[Source document]
▬▬▬

His financial anxiety is probably only natural, given three present concerns in the game. First, there is the fierce scrambling for the sport's cash in which the 18 first-class counties are now engaged. Second, there is the wild speculation that the World Cup, which starts next month, is massively short of its target figures and, third, there is the disturbing matter that the County Championship, the blue riband of the domestic game, which begins on 13 April, is still without a sponsor.
A settlement has still to be reached on the contentious issue of how the ECB's revenue, almost all of which is generated by Test match receipts, is to be divided in future. More, and increasingly urgent, talks are likely to take place this week. The authorities at the six Test match grounds want a change to the system which gives each of the first-class counties an equal share of the ECB's income. So far, they have refused to sign a staging agreement for this year's four Test matches against New Zealand.
Compromise is now in the air. The Test Match Grounds Consortium - Lord's, The Oval, Headingley, Old Trafford, Trent Bridge, Edgbaston - may not receive all they want, but they will receive something. In future the others cannot expect to have an equal share.
The dispute has been fermenting for some years and has consequently become bitter. Counties which stage Test matches say they need more cash from ticket receipts (at present they keep 25 per cent) to improve their grounds, the other clubs maintain they are all in it together. Feelings on all sides seem to have been exacerbated by the fear that the game is, as Lord MacLaurin constantly has it, not rich and may be getting poorer.
Last year each county received from the ECB, as its share of Test match receipts, pounds 1.1m. That was 15 per cent up on the pounds 950,000 of 1997 and there had been similar 15 per cent increases in the two previous years. In most cases the sum is the difference between profit and loss, but in many it can still not prevent the latter.
This summer, the World Cup will be in town. When it was launched amid much fanfare at Lord's two years ago the "Carnival of Cricket" slogan was already in place. The immediate feeling was that it was also meant to be a Fiesta of Cash. What has happened since supports MacLaurin's mantra, though the picture is not as bleak as has been painted in some quarters.
The original target revenue for the 1998 World Cup - excluding ticket sales - was pounds 40m, of which the greater proportion would come from television revenue and eight global partners. Neither has met expectations. It was hoped that the total fees from television rights would be pounds 25m. So far they have reached a little more than pounds 23.5m.

▬▬▬

[Extracted data]
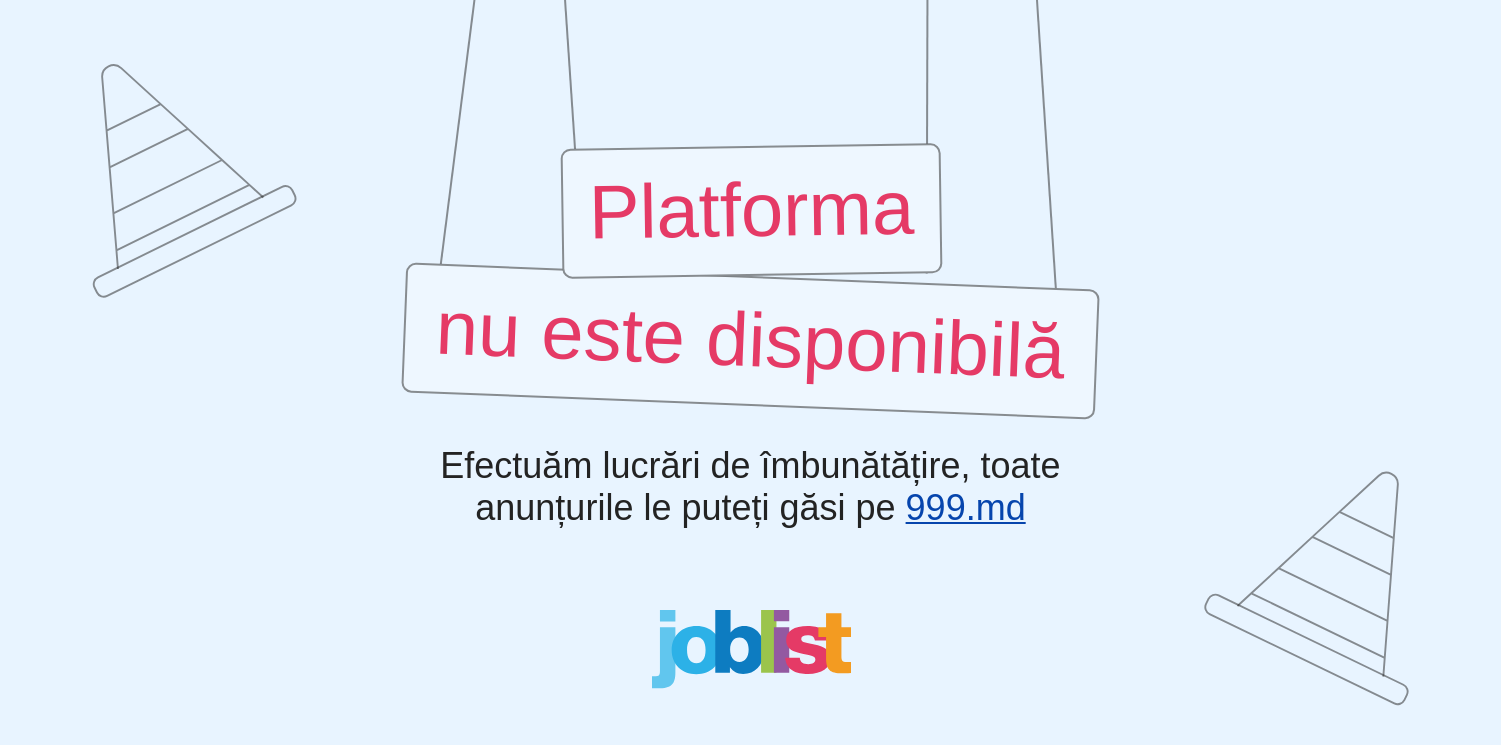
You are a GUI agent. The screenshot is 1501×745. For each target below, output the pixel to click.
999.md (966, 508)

▬▬▬

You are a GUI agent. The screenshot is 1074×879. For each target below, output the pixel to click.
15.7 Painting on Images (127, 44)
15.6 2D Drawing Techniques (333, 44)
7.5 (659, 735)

▬▬▬

For each statement, say yes or no to whether the cricket funding article supports it, and quote the exact words that settle it. (a) Counties that stage Test matches currently keep 25 per cent of ticket receipts. (b) The County Championship has found a sponsor for the season starting on 13 April. (c) Television rights fees for the World Cup have reached the hoped-for total. The listing can be left aside.

[Solution to this problem]
(a) Yes: "at present they keep 25 per cent"
(b) No: "is still without a sponsor"
(c) No: "So far they have reached a little more than pounds 23.5m."